**Instructions to follow**
Reproduce every one of the records below word for word, leaving out the pictures.

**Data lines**
--- START ---

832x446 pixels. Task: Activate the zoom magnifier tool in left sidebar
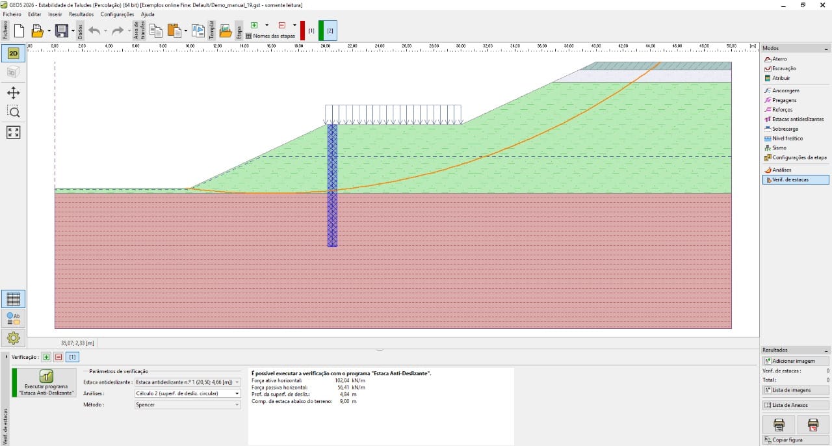click(x=13, y=111)
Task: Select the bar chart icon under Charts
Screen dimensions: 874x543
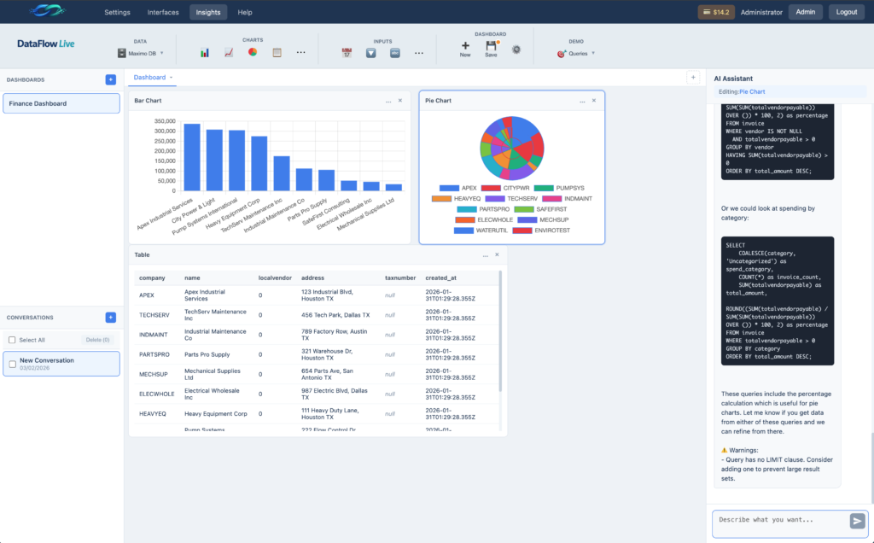Action: click(x=205, y=52)
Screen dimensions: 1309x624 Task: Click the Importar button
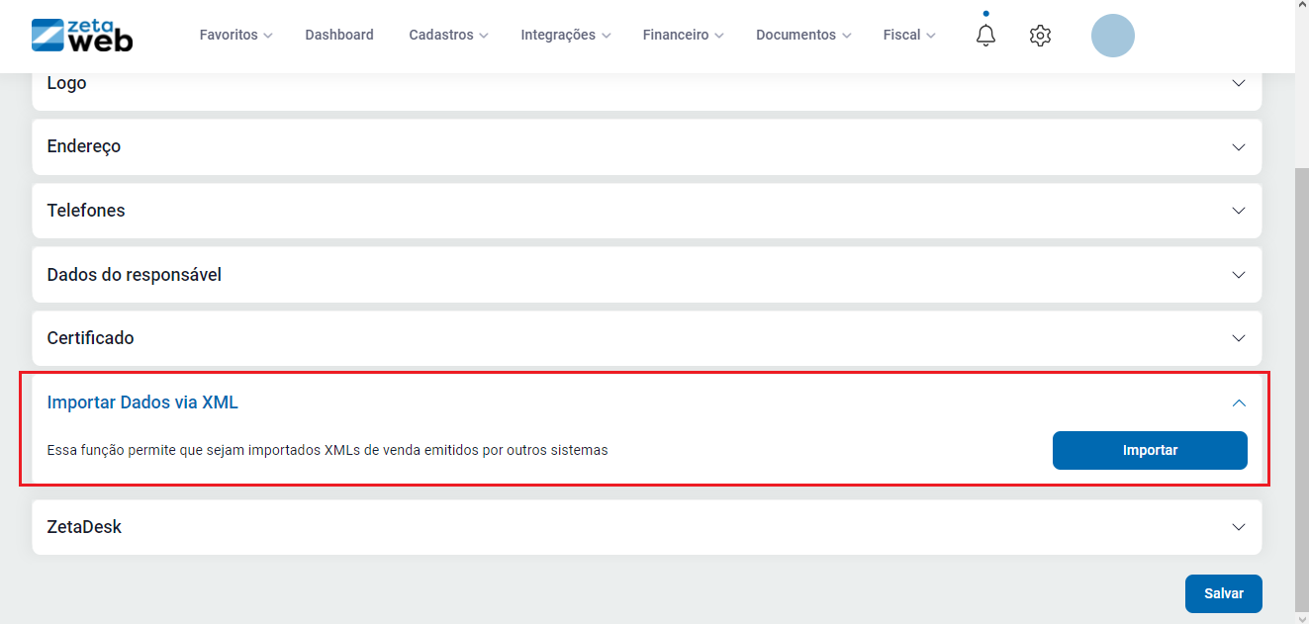tap(1150, 450)
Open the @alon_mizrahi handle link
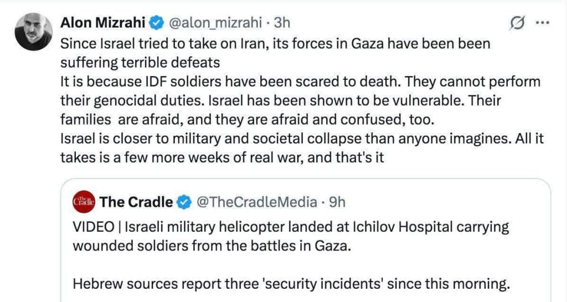 point(214,23)
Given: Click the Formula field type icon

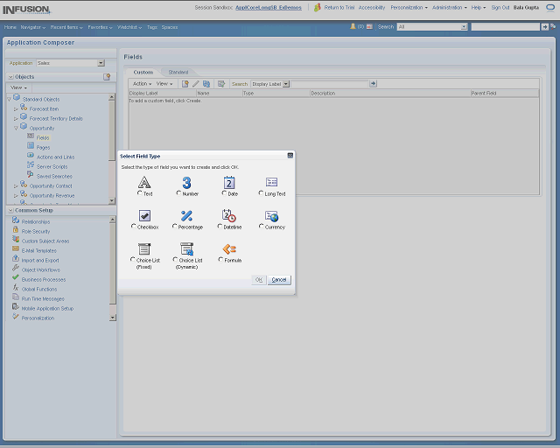Looking at the screenshot, I should tap(229, 249).
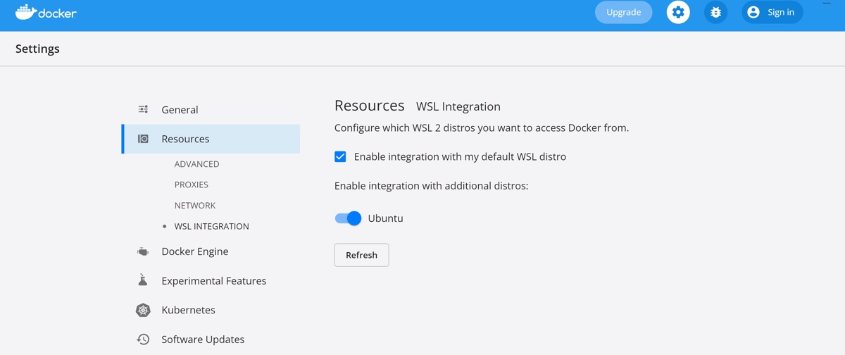Click the user avatar icon beside Sign in
Screen dimensions: 845x355
click(753, 12)
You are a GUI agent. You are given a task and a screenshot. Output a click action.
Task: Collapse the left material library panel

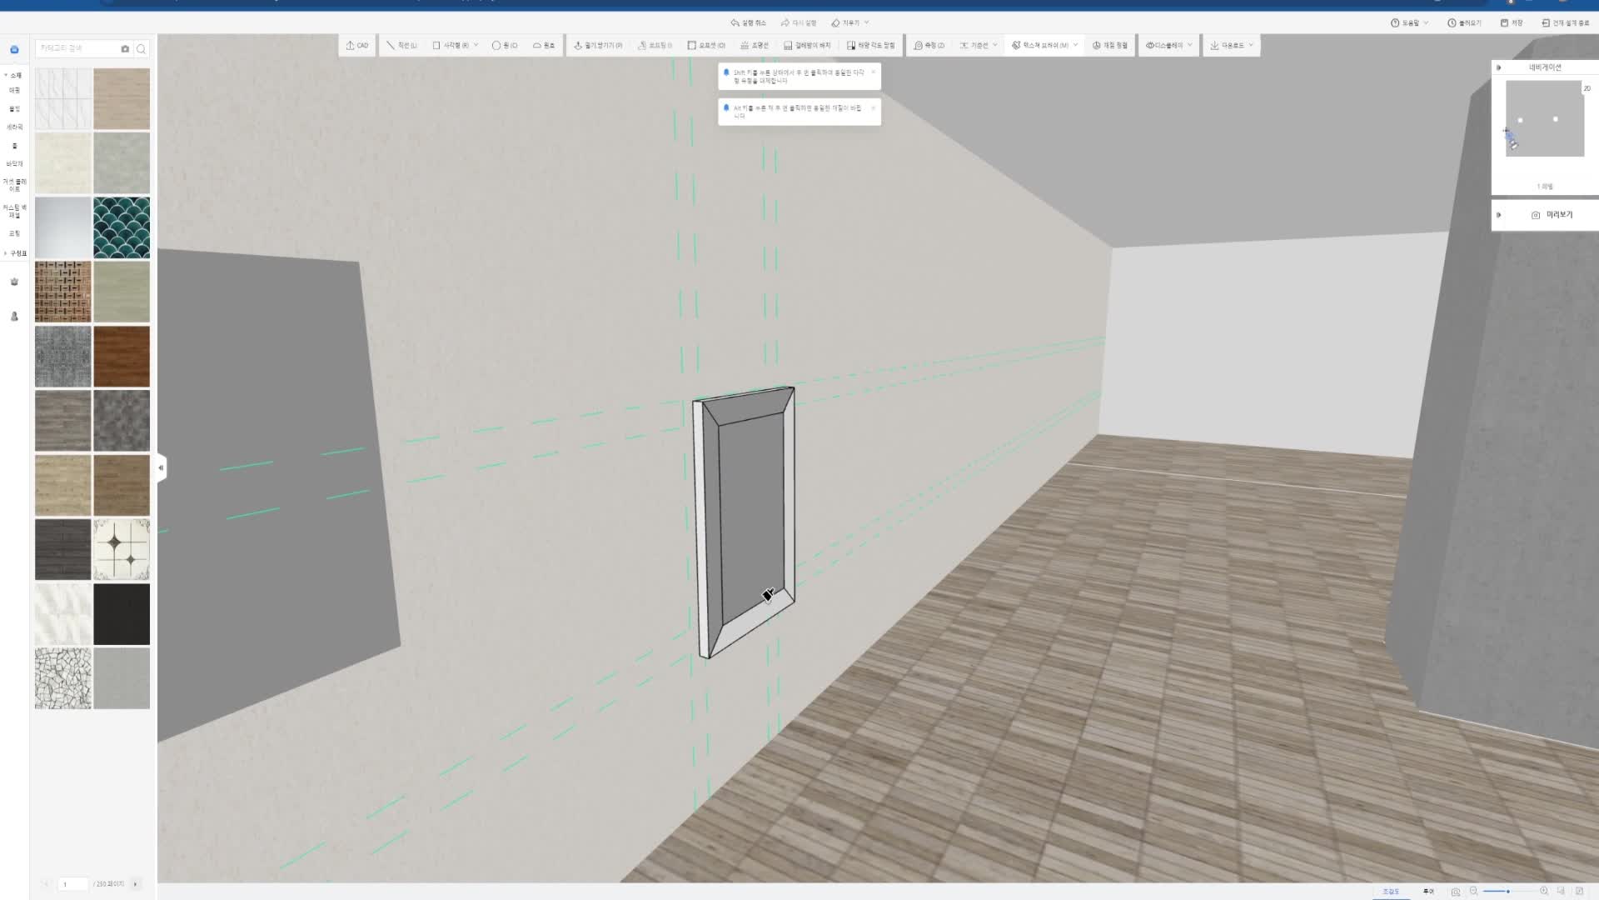tap(161, 468)
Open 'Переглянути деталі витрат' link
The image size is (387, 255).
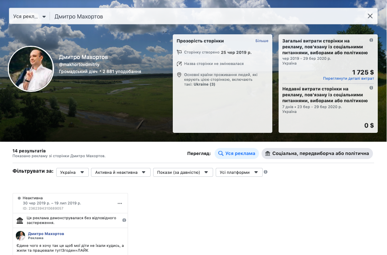pyautogui.click(x=348, y=79)
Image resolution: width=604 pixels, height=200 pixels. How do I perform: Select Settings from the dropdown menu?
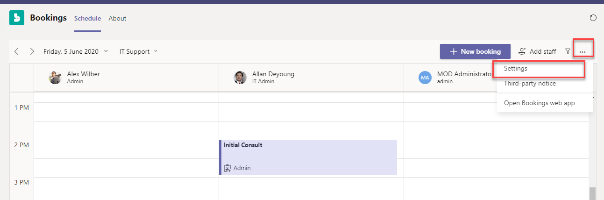(x=516, y=68)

--- END ---

**Answer to the task**
832x446 pixels. Task: Activate the zoom magnifier tool in left sidebar
click(x=13, y=111)
Task: Select the bar chart icon under Charts
Screen dimensions: 874x543
Action: click(x=205, y=52)
Screen dimensions: 1309x624 Task: Click the Importar button
tap(1150, 450)
Open the @alon_mizrahi handle link
 point(214,23)
Given: Click the Formula field type icon

Looking at the screenshot, I should tap(229, 249).
Click the user avatar icon beside Sign in
Screen dimensions: 845x355
click(753, 12)
You are a GUI agent. You are given a task and a screenshot. Output a click action.
Task: Collapse the left material library panel

tap(161, 468)
Open 'Переглянути деталі витрат' link
The image size is (387, 255).
pyautogui.click(x=348, y=79)
Image resolution: width=604 pixels, height=200 pixels. How do I perform: Select Settings from the dropdown menu?
(x=516, y=68)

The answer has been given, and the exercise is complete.